From a pipeline perspective, the system handled these constraints correctly: it surfaced the limitations in the analysis output rather than hiding them, and the multi-model review pass caught presentation issues the drafting model missed.
What This Tells You About Agentic AI
I have been running a production orchestration system with 500+ AI workers across four model families for several months now. It handles email triage, web publishing, trading analysis, content production, and research. This obituary project was unusual only in that it started from a single casual message and ended with a research paper.
Three things made this possible that would not have worked a year ago:
Automatic decomposition. I did not plan six jobs. I described what I wanted in plain language and the system figured out the dependency graph. Data collection before analysis. Analysis before paper. Review by a different model after the paper. TikTok branching from analysis without waiting for the paper. Getting this decomposition right is the difference between a chatbot and an orchestration system.
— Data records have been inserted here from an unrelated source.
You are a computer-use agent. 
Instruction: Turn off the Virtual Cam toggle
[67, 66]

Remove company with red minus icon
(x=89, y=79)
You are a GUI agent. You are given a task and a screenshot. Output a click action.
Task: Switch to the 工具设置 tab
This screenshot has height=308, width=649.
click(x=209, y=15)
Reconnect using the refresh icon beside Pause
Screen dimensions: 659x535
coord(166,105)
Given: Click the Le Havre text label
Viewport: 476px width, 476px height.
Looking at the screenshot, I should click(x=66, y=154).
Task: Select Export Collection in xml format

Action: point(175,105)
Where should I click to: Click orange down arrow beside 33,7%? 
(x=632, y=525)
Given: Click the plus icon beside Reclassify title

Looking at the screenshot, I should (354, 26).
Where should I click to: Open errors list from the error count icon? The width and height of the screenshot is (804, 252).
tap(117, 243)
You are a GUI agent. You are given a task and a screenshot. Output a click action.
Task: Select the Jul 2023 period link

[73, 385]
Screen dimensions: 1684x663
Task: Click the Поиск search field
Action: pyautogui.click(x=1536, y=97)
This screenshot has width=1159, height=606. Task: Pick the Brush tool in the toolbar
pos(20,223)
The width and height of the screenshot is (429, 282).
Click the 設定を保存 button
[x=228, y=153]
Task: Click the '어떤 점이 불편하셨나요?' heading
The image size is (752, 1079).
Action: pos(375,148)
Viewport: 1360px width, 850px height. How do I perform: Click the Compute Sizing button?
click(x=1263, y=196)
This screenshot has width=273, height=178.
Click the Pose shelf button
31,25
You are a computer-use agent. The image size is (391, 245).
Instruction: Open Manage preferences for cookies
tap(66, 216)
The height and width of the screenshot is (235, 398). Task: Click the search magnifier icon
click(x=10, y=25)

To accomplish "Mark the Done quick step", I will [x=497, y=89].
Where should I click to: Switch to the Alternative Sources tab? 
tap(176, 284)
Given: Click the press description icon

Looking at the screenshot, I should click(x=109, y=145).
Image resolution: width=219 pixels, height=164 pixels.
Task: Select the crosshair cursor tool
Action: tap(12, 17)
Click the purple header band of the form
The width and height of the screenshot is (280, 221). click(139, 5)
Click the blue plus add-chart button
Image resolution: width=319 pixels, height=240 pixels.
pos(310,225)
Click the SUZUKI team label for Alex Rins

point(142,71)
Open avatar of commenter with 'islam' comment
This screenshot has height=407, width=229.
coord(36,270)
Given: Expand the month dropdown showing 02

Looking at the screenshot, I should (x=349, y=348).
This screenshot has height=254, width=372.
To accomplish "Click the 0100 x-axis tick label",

Multi-model coordination. The Reddit scan ran on one model. Embeddings used OpenAI's API. The paper was drafted by Claude Opus. The review was done by Claude Sonnet. The TikTok narration used ElevenLabs. Five different AI services coordinated through a single job queue with dependency tracking. No one model could have done all of this.
Quality gates that actually work. The peer review pass was not decorative. It caught a tautological claim, missing statistics, and presentation issues. The paper that shipped was meaningfully better than the first draft. Single-pass AI output is a draft. Treating it as final is how you publish embarrassing work.
The bottleneck in research is no longer execution. It is judgment: knowing which question to ask and whether the answer is real.
Data collection takes minutes now. Statistical analysis takes minutes. Even paper writing takes minutes. What takes actual thought is the upstream decision: is this question worth asking? And the downstream judgment: is this finding real, or is it an artifact of the method?
The obituary corpus was chosen because it is one of the richest cultural texts a newspaper produces — every obituary is an editorial decision about whose life merits the public record. Penelope Lawrence designed the research questions. The system I built executed the measurement.
What Was Produced
For the record, here is the full artifact list from one Telegram message:
| Artifact | Detail |
|---|---|
| Raw data | 2,102 NYT obituaries, 3.0 MB JSONL |
| Embeddings | 2,102 x 1,536 float32 matrix, 12.9 MB |
| Analysis | 27 clusters, gender stats, temporal trends, domain hierarchy |
| Visualizations | 7 figures (UMAP, gender, temporal, word count, keywords, relationships, domain) |
| Research paper | IEEE two-column format, LaTeX source + compiled PDF, 6 figures, 7 tables |
| Peer review | 12 issues identified and resolved by a second model |
| TikTok video | Data narration with ElevenLabs voice, produced and uploaded |
| Reddit brief | Prior art scan across 4 subreddits, 17 KB |
All from "can we try making a TikTok video about NYT obituaries."
The system over-delivered because that is what well-designed orchestration does. It recognized that a TikTok video about obituaries requires data, that data enables analysis, that analysis supports a paper, and that a paper needs review. Each step created the preconditions for the next. I asked for a video. I got a research pipeline.
That is the difference between prompting a model and instructing a system.